DESCRIPTION OF THE TASK
Using the data below, output the first line and every line after it up to and including the line containing "You are a computer-use agent. Image", exactly as written and with nothing added.

##### SOURCE RECORDS #####

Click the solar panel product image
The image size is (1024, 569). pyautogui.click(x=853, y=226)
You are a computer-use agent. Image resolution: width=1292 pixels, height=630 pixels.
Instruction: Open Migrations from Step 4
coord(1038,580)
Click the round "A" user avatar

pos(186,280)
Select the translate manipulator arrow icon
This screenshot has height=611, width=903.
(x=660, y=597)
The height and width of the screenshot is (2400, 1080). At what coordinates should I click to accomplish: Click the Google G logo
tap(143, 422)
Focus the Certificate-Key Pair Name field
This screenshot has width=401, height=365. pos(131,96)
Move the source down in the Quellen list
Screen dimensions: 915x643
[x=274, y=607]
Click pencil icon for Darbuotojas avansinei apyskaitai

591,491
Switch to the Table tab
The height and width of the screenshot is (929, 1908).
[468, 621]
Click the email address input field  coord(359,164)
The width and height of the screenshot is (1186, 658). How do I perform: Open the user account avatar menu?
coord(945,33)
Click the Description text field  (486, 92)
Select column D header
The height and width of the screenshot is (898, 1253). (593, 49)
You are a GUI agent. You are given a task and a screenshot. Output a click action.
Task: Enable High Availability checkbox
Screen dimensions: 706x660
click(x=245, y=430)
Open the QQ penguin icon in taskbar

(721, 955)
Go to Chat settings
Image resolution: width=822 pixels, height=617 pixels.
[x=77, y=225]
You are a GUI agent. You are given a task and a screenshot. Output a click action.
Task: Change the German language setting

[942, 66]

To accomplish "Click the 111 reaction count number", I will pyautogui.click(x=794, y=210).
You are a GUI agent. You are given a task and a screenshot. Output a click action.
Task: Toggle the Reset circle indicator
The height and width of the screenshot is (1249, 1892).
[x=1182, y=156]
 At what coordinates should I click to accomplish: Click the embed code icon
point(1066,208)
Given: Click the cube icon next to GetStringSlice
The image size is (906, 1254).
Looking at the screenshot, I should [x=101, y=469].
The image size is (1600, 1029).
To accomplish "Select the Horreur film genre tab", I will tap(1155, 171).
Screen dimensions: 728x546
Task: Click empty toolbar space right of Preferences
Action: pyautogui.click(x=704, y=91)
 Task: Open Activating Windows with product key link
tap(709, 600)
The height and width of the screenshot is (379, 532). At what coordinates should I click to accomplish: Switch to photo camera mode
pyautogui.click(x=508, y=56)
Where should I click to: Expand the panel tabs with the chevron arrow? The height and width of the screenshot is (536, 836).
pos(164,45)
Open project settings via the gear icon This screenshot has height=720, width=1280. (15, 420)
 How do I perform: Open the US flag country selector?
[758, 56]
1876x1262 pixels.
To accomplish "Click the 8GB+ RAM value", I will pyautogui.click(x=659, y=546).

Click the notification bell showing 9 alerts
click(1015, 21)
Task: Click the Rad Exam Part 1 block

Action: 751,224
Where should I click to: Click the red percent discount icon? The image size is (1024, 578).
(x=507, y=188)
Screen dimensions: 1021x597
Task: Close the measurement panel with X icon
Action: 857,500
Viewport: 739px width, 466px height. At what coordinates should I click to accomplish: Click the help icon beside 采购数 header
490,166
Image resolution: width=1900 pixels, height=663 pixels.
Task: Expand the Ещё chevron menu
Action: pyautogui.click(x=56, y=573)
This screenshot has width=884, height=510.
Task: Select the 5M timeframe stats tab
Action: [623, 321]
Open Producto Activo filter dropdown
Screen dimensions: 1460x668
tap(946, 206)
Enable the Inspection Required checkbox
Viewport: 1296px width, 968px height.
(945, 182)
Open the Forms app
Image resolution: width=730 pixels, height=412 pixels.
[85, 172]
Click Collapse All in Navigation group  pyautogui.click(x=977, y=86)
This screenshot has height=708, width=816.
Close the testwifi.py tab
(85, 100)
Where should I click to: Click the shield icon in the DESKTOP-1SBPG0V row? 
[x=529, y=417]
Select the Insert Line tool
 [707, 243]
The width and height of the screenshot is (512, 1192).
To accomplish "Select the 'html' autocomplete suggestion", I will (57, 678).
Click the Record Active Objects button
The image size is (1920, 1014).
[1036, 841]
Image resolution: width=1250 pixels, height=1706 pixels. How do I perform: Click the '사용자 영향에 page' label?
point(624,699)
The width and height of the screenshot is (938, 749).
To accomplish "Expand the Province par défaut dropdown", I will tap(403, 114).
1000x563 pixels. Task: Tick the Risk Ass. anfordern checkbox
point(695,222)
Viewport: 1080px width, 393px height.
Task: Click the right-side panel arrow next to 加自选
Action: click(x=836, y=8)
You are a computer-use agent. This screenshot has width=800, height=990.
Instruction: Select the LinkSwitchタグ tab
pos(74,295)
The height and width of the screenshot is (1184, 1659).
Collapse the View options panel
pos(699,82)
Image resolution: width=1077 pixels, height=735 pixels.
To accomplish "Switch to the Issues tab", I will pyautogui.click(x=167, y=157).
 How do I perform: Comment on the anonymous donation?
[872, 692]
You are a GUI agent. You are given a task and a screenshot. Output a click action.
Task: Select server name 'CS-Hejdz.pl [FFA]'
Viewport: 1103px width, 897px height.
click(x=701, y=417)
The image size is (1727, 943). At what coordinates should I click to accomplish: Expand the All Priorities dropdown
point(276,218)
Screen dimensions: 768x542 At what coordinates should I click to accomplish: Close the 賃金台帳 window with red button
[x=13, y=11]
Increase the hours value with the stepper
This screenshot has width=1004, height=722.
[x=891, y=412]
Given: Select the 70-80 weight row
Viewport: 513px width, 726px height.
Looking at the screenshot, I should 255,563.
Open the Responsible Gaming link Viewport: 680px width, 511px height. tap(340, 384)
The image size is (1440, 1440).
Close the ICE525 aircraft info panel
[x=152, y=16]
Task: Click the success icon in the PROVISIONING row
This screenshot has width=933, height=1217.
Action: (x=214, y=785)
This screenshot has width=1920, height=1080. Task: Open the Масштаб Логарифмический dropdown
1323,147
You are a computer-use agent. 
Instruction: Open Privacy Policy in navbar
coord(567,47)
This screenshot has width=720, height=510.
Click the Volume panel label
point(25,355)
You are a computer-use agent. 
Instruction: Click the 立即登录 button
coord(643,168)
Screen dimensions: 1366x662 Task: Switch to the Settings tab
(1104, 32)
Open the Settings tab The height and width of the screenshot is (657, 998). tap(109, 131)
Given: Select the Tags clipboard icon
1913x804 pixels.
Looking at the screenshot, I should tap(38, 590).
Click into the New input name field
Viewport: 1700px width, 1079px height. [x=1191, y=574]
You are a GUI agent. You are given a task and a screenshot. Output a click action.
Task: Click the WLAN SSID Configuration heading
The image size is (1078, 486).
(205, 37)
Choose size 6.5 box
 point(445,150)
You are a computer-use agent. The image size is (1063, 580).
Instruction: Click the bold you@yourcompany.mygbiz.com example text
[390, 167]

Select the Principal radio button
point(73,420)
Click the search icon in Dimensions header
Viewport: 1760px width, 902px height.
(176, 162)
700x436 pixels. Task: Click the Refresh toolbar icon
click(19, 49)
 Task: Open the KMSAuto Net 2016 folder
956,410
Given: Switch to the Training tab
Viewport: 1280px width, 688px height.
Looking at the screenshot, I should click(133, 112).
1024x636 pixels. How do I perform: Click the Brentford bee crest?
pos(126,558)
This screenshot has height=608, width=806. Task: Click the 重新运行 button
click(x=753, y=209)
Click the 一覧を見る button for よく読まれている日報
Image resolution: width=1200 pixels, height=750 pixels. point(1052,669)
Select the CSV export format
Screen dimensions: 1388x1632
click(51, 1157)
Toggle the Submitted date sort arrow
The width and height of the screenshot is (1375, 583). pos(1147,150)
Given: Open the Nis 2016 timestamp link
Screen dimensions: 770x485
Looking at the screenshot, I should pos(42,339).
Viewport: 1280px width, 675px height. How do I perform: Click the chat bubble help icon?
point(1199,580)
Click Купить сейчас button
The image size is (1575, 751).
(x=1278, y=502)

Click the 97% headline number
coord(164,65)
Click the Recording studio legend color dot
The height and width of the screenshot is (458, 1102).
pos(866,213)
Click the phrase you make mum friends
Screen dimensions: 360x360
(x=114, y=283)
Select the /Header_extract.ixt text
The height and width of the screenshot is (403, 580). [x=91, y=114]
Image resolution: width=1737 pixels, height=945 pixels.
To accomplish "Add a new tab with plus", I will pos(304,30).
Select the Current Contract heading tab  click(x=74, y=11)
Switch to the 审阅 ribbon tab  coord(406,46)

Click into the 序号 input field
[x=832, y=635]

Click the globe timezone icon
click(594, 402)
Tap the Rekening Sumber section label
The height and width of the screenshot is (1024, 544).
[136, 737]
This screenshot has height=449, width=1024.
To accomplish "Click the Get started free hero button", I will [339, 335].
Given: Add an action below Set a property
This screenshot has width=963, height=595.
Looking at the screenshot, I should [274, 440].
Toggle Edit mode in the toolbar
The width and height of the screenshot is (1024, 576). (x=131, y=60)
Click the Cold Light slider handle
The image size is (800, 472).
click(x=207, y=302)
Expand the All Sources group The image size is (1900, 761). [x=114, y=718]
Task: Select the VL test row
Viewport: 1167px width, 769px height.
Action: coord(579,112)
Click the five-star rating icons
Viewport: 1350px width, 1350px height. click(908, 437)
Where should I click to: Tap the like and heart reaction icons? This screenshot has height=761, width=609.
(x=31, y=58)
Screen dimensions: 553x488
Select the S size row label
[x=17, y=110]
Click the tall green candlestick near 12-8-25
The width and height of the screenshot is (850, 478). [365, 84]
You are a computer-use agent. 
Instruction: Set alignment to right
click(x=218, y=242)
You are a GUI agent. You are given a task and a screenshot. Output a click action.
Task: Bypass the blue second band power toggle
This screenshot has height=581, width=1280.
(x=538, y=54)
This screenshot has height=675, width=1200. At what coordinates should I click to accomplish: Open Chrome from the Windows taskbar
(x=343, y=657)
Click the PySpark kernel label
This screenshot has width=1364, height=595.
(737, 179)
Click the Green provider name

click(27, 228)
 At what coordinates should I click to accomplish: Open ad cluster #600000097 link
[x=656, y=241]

#####

OUTPUT OF THE TASK
Click the solar panel product image
The image size is (1024, 569). pyautogui.click(x=853, y=226)
You are a computer-use agent. Image resolution: width=1292 pixels, height=630 pixels.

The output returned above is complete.